Similarly, practice with “ag”, “an” and so on until the child is proficient with joining two sounds. Do not introduce the third sound just yet. Then test by giving dictation, saying ok now write “am” if the kid can write correctly by listening to your spoken “am”, please know that the kid has learnt. Now move to “I” sounds join “I” sound similarly with “g”, “m” “p” and so on to make “ig”, “im” etc. Then move on to “o” sound joining. Thereafter move on to “u” but do not go to “e” and this is massively confusing. We shall take it much later.
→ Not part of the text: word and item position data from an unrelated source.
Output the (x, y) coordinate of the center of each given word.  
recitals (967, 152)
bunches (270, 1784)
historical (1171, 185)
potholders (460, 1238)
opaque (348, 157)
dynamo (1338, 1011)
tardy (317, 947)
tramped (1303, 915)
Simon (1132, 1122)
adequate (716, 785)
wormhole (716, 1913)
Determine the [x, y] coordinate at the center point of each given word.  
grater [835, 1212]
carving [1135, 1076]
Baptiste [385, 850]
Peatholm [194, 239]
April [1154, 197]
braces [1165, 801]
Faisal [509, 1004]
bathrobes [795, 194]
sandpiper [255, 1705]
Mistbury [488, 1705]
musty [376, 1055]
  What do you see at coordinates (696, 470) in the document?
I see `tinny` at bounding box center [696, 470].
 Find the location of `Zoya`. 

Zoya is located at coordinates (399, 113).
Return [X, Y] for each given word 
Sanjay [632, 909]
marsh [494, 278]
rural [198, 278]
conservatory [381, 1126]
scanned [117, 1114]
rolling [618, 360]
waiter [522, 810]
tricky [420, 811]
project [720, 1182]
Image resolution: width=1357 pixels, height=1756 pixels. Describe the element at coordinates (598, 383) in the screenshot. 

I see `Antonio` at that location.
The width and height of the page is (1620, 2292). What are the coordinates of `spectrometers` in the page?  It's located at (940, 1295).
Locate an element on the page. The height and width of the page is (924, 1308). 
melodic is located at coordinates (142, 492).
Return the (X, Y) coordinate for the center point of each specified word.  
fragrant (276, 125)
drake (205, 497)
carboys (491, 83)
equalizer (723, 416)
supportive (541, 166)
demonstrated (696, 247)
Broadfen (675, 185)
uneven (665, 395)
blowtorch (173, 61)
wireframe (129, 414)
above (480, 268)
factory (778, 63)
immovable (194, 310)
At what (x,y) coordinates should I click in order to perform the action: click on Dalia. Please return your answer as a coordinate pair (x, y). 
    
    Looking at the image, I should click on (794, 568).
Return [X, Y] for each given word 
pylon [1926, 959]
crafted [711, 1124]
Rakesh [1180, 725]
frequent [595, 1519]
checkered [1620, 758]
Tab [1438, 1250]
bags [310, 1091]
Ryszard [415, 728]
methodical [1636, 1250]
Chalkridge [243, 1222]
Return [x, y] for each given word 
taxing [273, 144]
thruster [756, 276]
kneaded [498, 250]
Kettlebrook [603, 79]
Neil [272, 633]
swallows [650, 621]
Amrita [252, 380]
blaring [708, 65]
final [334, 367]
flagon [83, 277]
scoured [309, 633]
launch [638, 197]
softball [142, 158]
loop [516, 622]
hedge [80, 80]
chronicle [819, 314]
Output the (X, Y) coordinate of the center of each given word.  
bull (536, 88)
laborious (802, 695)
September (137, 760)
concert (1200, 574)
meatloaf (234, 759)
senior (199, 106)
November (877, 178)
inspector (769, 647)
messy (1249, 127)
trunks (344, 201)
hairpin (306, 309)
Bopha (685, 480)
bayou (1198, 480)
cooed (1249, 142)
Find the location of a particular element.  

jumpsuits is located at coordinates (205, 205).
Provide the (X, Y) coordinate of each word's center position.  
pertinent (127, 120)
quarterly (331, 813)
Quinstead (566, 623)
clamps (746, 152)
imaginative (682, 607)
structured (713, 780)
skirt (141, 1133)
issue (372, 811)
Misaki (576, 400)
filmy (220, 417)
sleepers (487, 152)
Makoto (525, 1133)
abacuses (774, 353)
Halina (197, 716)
Once the child can independently, upon dictation write with ease sound joinings like “am”, “ob”, “in”, “ut” etc, now its time to move on to three sound joining to make a word, then keep a flash card of say, “b” in your right hand and a flash card of “at” in your left hand and repeat the process. Now say, “bbb” then wait a while and say, “at” then join the two and say , “bat” . Practice with “a” sounds first, do not mix vowels until the child knows and can do all vowel sound joinings with ease. Now give dictation and say words like, “bag”, “rod”, “tip”, “tub” etc. If the child can write upon dictation, now its time to introduce the “e” sound. The procedure remains the same. First join 2 sounds and then join 3 sounds to make a word. With practice on an average, a child with special needs can learn to read cvc(consonant-vowel-consonant) words with fluency within 4 months.
Once this is achieved, please give enough practice and do so experientially. For example, say, put the mug in the red tub.” Place two tubs in front of the child, one red and one any other colour and keep a mug in front , now say, read and do what is mentioned. This way you will ensure that not only is the kid reading but also comprehending the read material.